Transbordamento de albufeira leva China a suspender operações de resgate no Tibete
Volume de água retida ultrapassa os dois milhões de metros cúbicos.
As autoridades chinesas suspenderam temporariamente esta sexta-feira parte das operações de resgate no Tibete, depois de uma albufeira formada na sequência das enxurradas que atingiram a fronteira com o Nepal ter começado a transbordar.
A emissora estatal chinesa CCTV informou que várias equipas de emergência se concentraram à entrada da localidade de Laojiang, situada a cerca de sete quilómetros da passagem fronteiriça de Gyirong, aguardando novas instruções perante o aumento do risco.

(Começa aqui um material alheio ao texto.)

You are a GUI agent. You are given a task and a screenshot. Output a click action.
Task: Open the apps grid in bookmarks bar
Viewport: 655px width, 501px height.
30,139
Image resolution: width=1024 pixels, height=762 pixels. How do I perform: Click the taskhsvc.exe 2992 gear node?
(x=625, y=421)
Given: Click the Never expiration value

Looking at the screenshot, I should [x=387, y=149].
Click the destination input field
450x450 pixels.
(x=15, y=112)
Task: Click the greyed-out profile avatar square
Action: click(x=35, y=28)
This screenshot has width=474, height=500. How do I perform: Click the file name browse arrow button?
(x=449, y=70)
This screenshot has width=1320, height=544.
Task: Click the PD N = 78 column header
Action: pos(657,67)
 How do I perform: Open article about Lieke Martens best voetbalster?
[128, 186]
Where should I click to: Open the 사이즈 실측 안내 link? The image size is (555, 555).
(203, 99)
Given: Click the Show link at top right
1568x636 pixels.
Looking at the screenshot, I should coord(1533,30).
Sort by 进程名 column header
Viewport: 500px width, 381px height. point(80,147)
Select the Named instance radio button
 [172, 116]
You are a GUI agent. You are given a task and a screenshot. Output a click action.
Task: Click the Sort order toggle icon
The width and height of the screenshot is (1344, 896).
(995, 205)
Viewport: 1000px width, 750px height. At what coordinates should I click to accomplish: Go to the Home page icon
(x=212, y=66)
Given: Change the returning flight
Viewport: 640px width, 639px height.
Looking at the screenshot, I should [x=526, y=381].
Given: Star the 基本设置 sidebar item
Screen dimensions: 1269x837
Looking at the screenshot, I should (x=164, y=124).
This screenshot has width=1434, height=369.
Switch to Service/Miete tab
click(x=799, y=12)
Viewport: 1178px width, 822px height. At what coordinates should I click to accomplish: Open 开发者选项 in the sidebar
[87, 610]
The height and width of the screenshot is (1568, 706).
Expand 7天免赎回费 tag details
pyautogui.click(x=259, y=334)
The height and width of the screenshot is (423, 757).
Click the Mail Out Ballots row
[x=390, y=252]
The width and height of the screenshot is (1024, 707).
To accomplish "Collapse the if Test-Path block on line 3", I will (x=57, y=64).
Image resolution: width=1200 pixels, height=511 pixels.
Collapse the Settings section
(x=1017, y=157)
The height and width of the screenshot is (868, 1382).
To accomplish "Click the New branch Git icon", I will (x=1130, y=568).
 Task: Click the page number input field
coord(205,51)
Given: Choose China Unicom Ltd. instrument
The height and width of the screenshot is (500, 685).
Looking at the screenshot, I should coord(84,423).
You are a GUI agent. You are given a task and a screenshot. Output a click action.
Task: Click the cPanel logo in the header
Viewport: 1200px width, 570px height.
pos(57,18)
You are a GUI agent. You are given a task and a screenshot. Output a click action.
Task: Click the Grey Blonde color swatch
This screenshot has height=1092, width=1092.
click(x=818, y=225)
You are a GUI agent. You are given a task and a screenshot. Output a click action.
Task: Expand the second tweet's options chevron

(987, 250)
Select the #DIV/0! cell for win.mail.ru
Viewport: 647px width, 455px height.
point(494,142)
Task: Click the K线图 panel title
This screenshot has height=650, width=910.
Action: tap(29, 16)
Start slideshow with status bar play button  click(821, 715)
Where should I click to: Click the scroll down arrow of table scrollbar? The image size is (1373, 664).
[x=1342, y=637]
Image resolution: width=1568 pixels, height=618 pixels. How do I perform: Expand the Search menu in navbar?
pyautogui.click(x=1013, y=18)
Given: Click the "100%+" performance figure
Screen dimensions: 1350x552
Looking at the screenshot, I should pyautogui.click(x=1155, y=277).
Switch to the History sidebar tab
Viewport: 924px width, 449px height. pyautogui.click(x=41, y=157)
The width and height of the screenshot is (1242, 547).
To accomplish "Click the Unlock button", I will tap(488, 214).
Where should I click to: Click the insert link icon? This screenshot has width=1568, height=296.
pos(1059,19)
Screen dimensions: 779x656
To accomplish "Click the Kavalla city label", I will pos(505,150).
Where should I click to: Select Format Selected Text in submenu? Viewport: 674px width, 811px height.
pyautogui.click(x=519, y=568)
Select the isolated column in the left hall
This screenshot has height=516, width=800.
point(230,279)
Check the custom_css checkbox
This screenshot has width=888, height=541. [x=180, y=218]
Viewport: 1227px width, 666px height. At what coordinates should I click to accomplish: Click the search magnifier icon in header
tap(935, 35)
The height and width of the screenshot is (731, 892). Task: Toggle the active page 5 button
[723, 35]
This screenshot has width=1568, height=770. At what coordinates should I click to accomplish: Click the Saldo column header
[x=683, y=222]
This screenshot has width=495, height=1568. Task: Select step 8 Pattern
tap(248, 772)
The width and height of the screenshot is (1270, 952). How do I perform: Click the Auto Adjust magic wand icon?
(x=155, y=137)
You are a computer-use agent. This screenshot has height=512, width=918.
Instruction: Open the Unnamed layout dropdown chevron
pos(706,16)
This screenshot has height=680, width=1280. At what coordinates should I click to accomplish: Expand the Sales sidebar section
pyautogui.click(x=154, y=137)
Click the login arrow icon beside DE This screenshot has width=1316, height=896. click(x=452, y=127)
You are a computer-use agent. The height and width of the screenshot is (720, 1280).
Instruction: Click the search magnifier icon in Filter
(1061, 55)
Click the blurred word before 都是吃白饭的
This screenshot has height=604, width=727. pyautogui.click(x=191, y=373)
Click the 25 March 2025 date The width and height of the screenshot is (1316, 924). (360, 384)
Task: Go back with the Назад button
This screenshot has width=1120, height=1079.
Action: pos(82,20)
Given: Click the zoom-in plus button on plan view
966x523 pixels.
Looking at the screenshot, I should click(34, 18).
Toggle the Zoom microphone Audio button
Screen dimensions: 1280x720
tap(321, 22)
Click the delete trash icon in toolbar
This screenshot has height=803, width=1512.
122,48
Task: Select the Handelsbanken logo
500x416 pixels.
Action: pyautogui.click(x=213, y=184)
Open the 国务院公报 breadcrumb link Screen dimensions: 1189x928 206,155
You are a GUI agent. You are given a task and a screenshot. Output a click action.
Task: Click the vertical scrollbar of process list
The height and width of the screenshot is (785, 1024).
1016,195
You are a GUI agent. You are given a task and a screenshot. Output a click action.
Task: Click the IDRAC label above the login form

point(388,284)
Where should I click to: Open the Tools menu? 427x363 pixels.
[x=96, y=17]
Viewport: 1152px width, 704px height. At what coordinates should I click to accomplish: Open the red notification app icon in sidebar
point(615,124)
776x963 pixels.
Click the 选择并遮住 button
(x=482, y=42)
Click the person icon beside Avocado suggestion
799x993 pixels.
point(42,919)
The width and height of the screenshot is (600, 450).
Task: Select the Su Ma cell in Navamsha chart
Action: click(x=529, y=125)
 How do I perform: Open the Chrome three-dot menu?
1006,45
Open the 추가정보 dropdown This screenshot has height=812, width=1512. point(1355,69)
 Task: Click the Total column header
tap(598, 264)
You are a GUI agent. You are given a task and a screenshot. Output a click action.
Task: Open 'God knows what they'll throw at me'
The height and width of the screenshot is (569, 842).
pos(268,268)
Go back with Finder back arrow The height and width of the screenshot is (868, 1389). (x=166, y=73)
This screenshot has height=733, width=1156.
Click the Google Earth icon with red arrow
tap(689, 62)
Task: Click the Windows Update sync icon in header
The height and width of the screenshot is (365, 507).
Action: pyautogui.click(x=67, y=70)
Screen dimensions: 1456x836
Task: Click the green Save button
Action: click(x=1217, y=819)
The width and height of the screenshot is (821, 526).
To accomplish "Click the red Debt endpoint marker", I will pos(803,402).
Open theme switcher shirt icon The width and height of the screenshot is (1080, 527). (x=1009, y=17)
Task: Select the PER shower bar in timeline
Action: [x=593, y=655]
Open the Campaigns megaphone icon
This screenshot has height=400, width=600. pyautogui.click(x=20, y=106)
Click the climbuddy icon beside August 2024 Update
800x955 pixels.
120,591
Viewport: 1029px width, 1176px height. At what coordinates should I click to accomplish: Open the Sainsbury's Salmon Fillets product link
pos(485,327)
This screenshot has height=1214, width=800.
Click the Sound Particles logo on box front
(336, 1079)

A albufeira, formada pela acumulação de lama e rochas que bloqueou um curso de água após a catástrofe, situa-se a mais de dez quilómetros da passagem fronteiriça e já começou a transbordar, segundo a estação.
Dados divulgados pela imprensa chinesa nas últimas horas indicam que o volume de água retida ultrapassa os dois milhões de metros cúbicos.
A acumulação situa-se a cerca de 2.950 metros de altitude, quase mil metros acima da passagem de Gyirong, pelo que as autoridades alertaram que uma descarga repentina poderá desencadear novas cheias ou deslizamentos de lama a jusante.
O risco obrigou à interrupção das operações, enquanto as equipas aguardam instruções e continuam a acompanhar a evolução da albufeira natural, cuja formação já tinha levado, na quinta-feira, à retirada preventiva de habitantes de localidades próximas.
A passagem de Gyirong, uma das ligações terrestres entre o Nepal e a região do Tibete, sob controlo chinês, ficou praticamente arrasada e coberta por lama e escombros, segundo imagens de câmaras de videovigilância divulgadas nas redes sociais, registando-se graves danos nos acessos, comunicações e outras infraestruturas.
As investigações apontam para o colapso de uma grande massa de gelo num glaciar nepalês, a uma altitude entre 5.200 e 5.500 metros, que arrastou rochas e outros materiais, transformando-se numa avalanche de lama que atingiu o posto fronteiriço.
No Nepal, a polícia elevou esta sexta-feira para 469 o número de mortos confirmados devido às enxurradas, enquanto as autoridades chinesas mantêm, por enquanto, o balanço de três mortos e 558 desaparecidos em Gyirong, entre os quais 260 estrangeiros.
O Ministério dos Negócios Estrangeiros disse na quinta-feira que há três cidadãos portugueses desaparecidos no Nepal e no Tibete, um homem e duas mulheres.